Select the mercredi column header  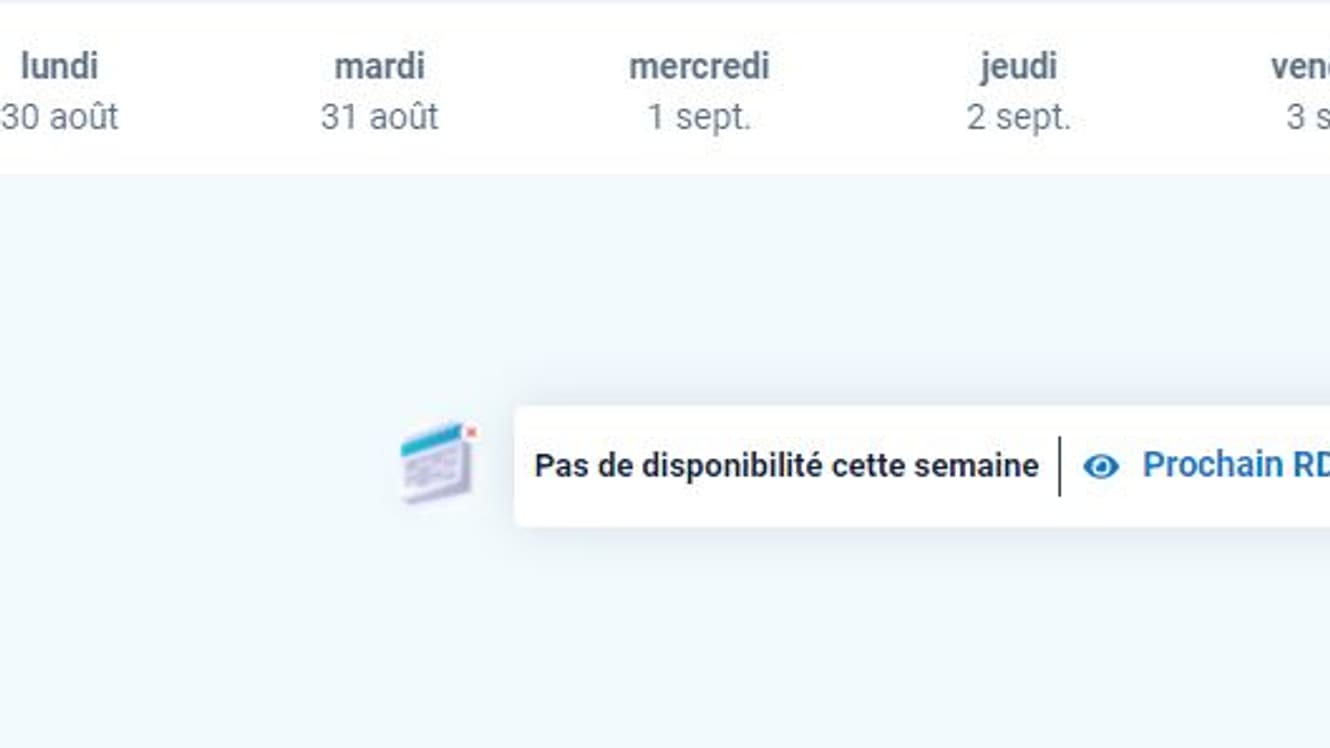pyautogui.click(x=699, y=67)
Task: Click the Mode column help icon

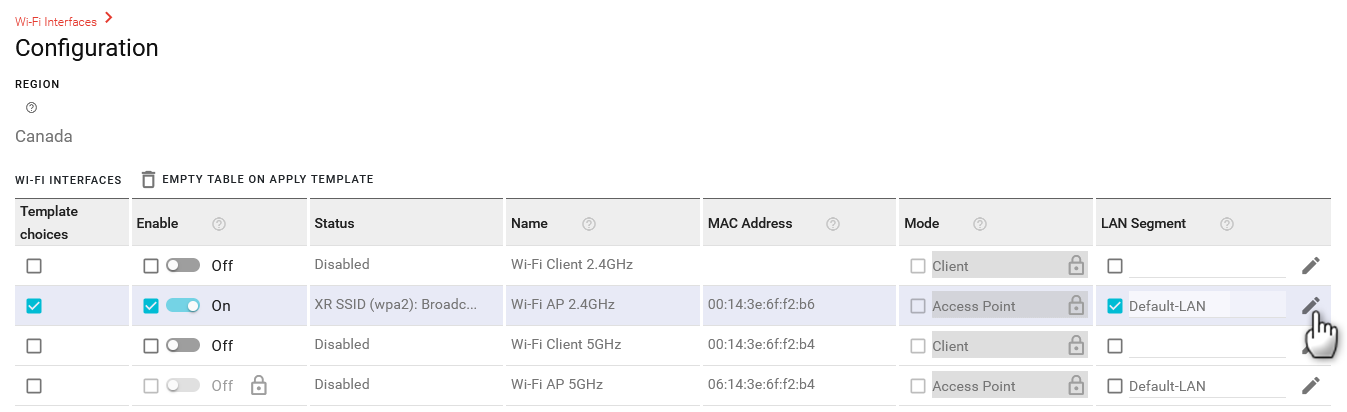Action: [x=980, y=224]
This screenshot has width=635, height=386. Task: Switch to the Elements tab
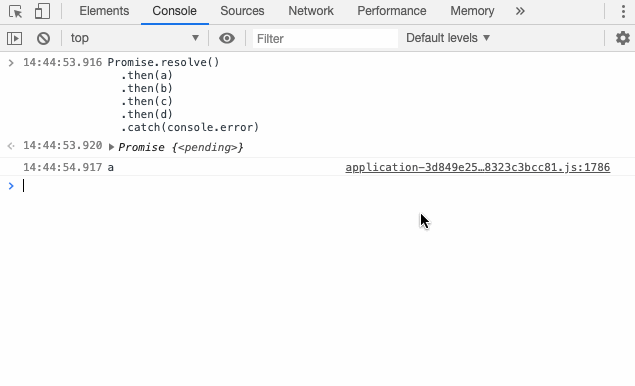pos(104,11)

[DIRECTIONS]: Retype word for word the span of lines above that begins with the line containing "Task: Click the Mode column help icon" and ends with the last line of the records; skip all pictures.

[SOLUTION TO THIS TASK]:
Task: Click the Mode column help icon

Action: [x=980, y=224]
This screenshot has width=635, height=386. Task: Switch to the Elements tab
pos(104,11)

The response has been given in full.